(PROBLEM DETAILS):
When a line of the records contains "will", copy it.

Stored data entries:
....................
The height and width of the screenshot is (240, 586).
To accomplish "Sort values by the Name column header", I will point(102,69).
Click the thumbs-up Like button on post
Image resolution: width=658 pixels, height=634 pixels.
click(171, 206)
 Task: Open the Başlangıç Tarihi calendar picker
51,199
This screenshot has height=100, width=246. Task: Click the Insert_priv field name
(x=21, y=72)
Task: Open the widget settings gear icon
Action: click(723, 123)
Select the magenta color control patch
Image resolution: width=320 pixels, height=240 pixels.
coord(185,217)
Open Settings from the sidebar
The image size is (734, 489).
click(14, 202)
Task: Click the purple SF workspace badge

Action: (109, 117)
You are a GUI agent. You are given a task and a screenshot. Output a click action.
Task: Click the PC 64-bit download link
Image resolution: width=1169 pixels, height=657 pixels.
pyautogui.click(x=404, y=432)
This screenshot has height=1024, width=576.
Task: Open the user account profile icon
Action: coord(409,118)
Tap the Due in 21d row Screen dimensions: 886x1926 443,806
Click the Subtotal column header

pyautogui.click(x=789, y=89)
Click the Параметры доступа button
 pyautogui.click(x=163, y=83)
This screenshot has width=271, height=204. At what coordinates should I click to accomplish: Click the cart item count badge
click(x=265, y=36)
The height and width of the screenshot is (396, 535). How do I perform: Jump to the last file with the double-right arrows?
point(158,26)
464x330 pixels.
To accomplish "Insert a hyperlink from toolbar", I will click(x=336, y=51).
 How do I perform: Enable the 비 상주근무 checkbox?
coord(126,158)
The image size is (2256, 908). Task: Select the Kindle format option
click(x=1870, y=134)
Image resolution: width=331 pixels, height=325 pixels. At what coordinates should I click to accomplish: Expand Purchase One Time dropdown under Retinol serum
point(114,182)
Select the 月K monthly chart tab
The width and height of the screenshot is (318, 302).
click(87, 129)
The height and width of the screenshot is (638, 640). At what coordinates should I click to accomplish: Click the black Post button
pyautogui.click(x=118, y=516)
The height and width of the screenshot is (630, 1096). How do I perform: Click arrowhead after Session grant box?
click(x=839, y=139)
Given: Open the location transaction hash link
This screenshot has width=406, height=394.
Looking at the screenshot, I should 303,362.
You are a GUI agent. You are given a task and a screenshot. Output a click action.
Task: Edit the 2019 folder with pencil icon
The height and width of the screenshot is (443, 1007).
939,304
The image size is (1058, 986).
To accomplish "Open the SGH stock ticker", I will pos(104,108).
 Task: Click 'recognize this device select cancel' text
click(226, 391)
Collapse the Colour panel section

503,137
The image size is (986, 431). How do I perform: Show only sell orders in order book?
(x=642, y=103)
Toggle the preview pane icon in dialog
....................
(RESPONSE FOR THIS EXERCISE):
To accomplish "Sort values by the Name column header", I will point(102,69).
To accomplish "Insert a hyperlink from toolbar", I will click(x=336, y=51).
To accomplish "Open the SGH stock ticker", I will pos(104,108).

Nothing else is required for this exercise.